Jump to content

XFS

From Wikitech
The printable version is no longer supported and may have rendering errors. Please update your browser bookmarks and please use the default browser print function instead.

XFS and our servers

This page serves as a description of how we format our xfs partitions and why.

How they're formatted

root@db1047:/a/sqldata# xfs_info /dev/sda6
meta-data=/dev/sda6              isize=256    agcount=4, agsize=109108672 blks
         =                       sectsz=512   attr=2
data     =                       bsize=4096   blocks=436434688, imaxpct=5
         =                       sunit=64     swidth=512 blks
naming   =version 2              bsize=4096   ascii-ci=0
log      =internal               bsize=4096   blocks=213120, version=2
         =                       sectsz=512   sunit=64 blks, lazy-count=1
realtime =none                   extsz=4096   blocks=0, rtextents=0

How they get formatted

fenari:/home/midom/xfsfix is some python that gets the right device and UUID names, then spits out executable bash code that looks something like this:

root@db1047:/a/sqldata# python /root/xfsfix
umount /dev/sda6
mkfs.xfs -f -d sunit=512,swidth=4096 -L data /dev/sda6
xfs_admin -U f1363f7d-8a44-4abe-9e38-bf2171e265c8 /dev/sda6
mount /dev/sda6

You'll notice that the sunit and swidth numbers put out by the script don't match what xfs_info prints out. Domas guesses that the script's numbers are too large, but states that the numbers printed by xfs_info are acceptable as is.

> [Work to do]
a) Condense the paragraph of the XFS page that begins "You'll notice that the sunit and swidth numbers" into a shorter version that keeps its main facts.
b) From the XFS page, reproduce the passage starting with "How they get" and going on through "acceptable as is.".

> [Data shown]
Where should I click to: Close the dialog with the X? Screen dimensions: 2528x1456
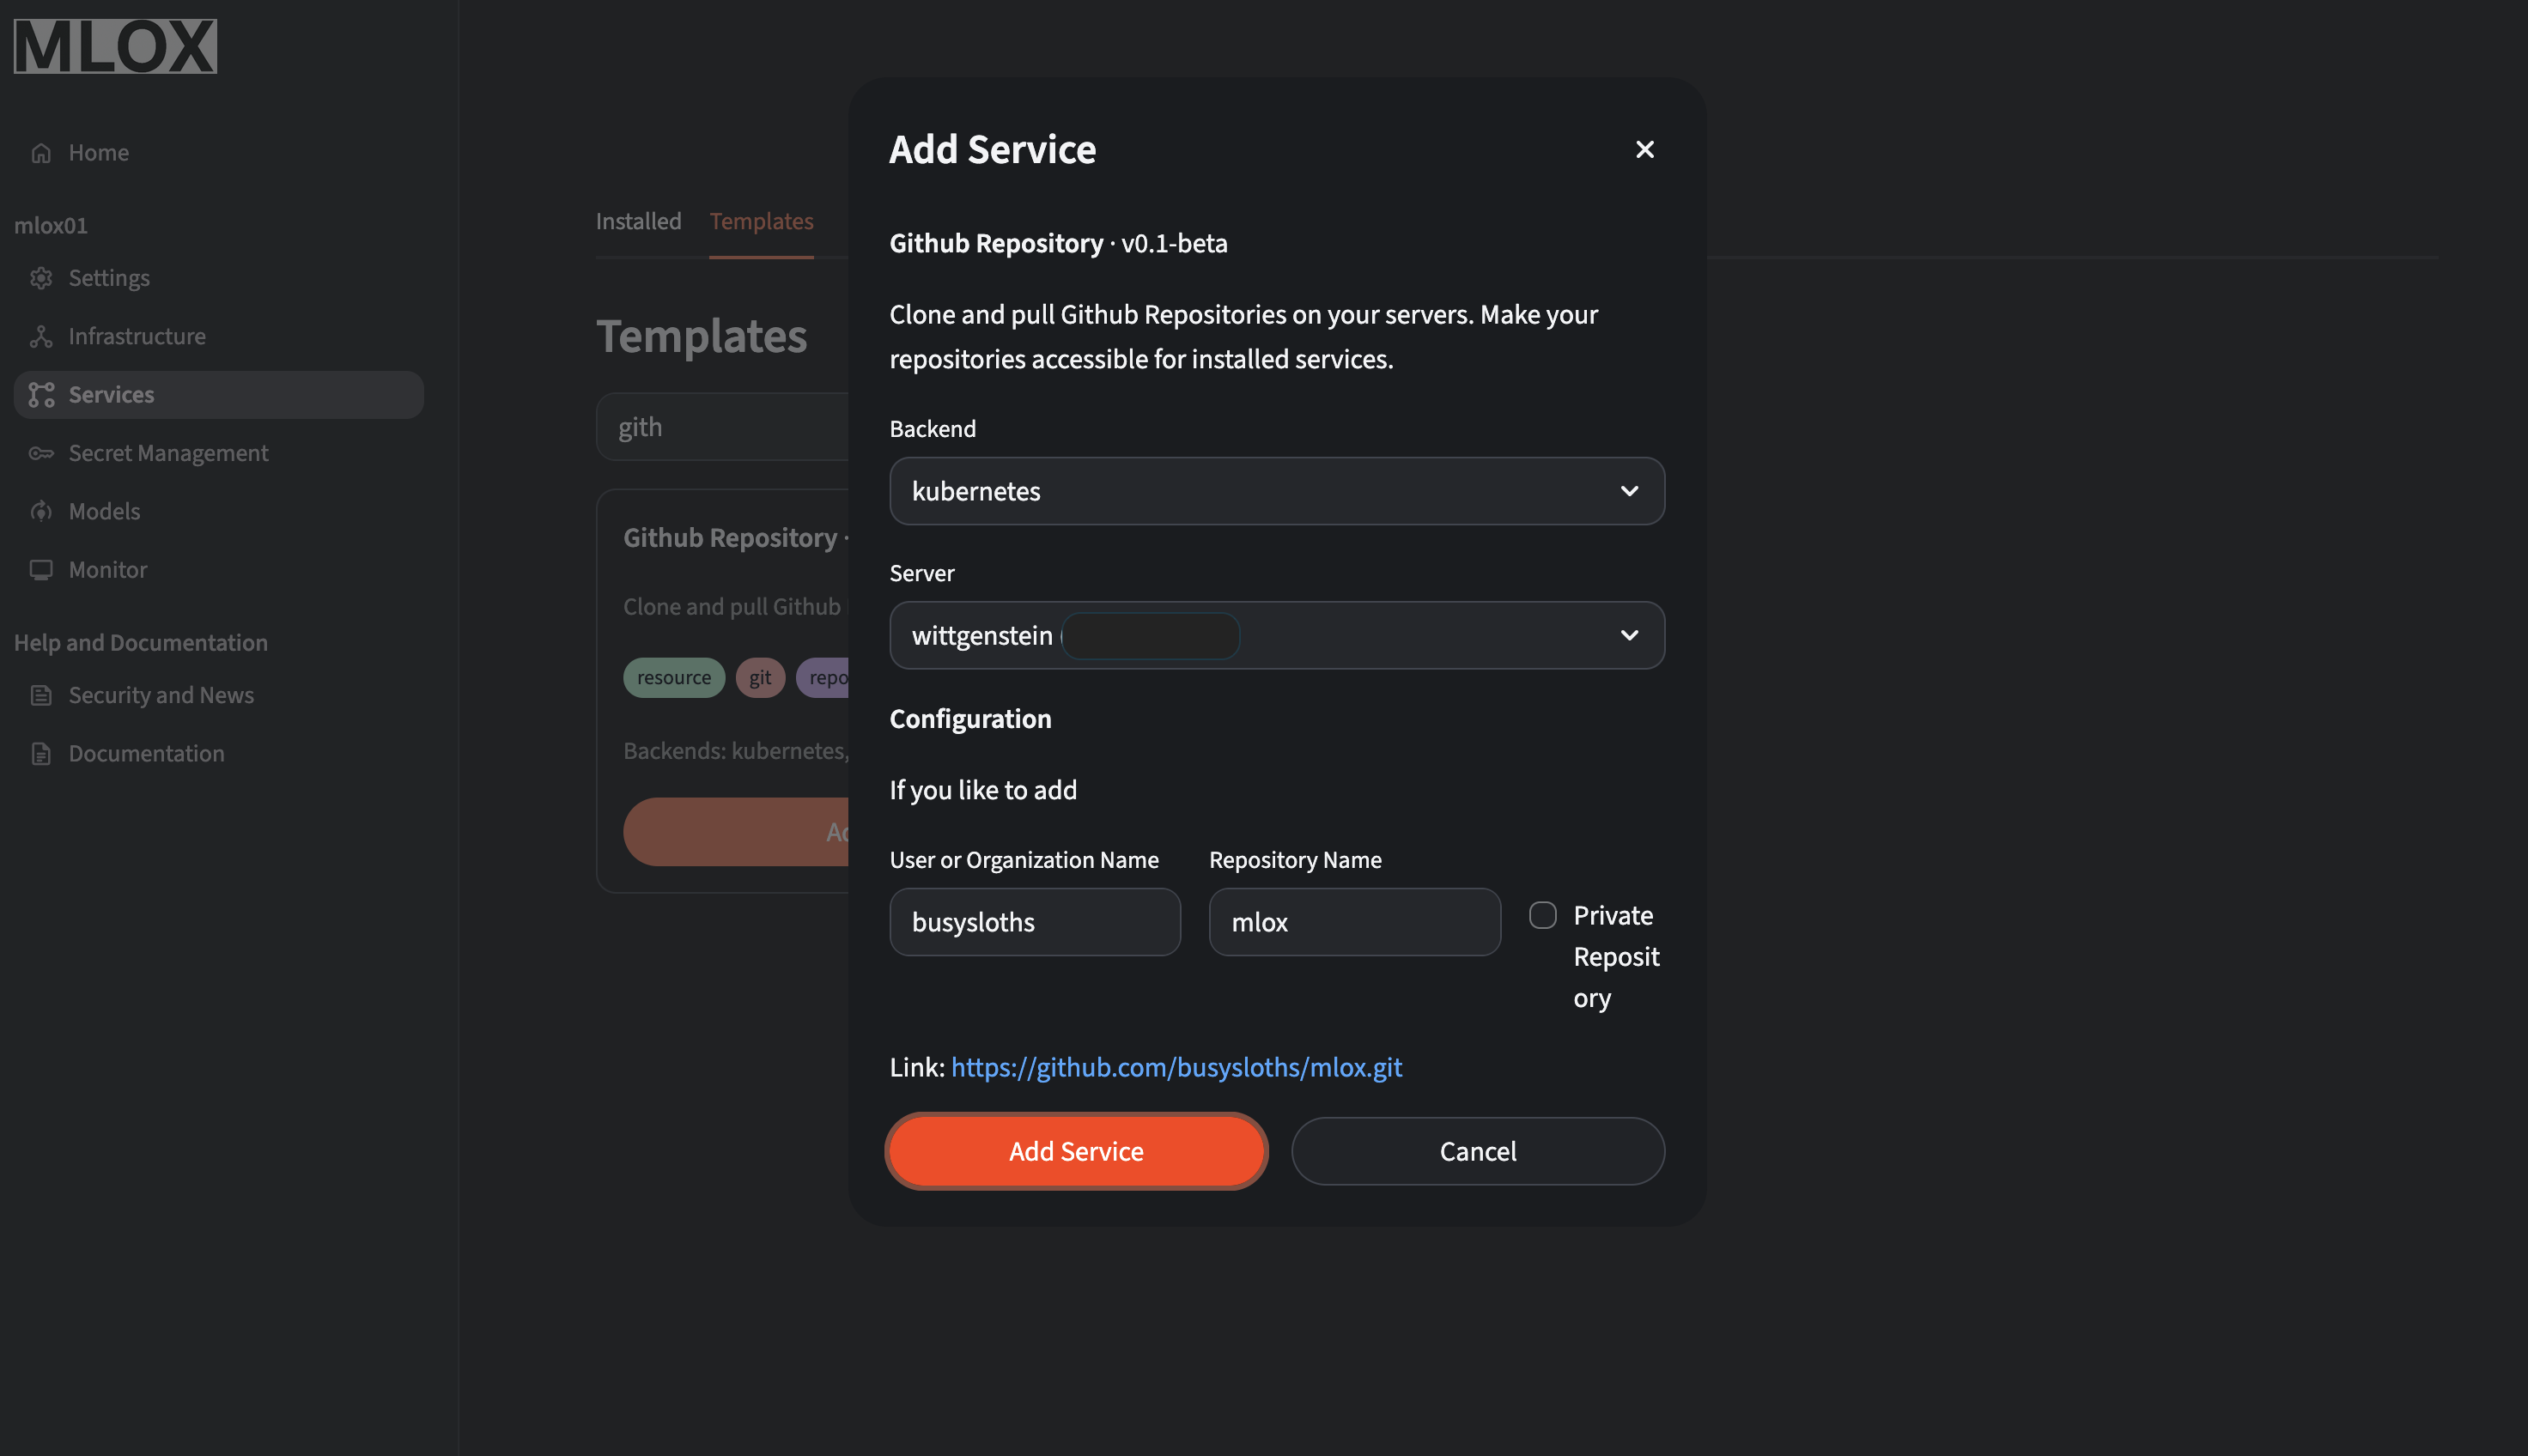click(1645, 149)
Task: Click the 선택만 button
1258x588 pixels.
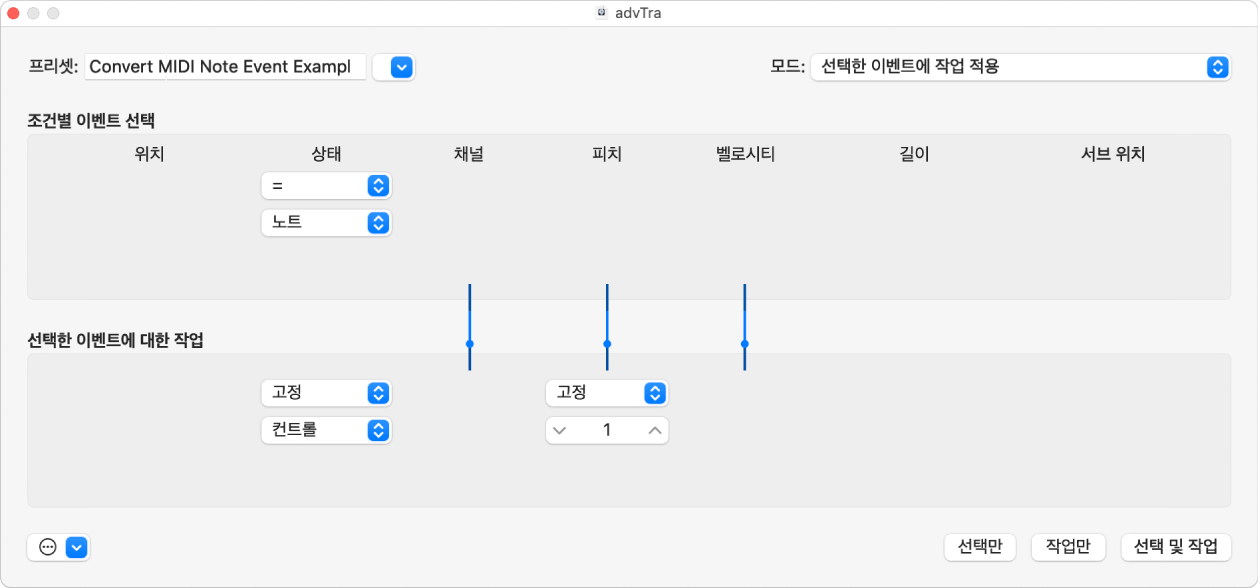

> [Solutions per task]
a) The script's sunit and swidth values differ from those that xfs_info reports. Domas suspects the script's values are too large but considers the xfs_info values acceptable as is.

b)
How they get formatted

fenari:/home/midom/xfsfix is some python that gets the right device and UUID names, then spits out executable bash code that looks something like this:

root@db1047:/a/sqldata# python /root/xfsfix
umount /dev/sda6
mkfs.xfs -f -d sunit=512,swidth=4096 -L data /dev/sda6
xfs_admin -U f1363f7d-8a44-4abe-9e38-bf2171e265c8 /dev/sda6
mount /dev/sda6

You'll notice that the sunit and swidth numbers put out by the script don't match what xfs_info prints out. Domas guesses that the script's numbers are too large, but states that the numbers printed by xfs_info are acceptable as is.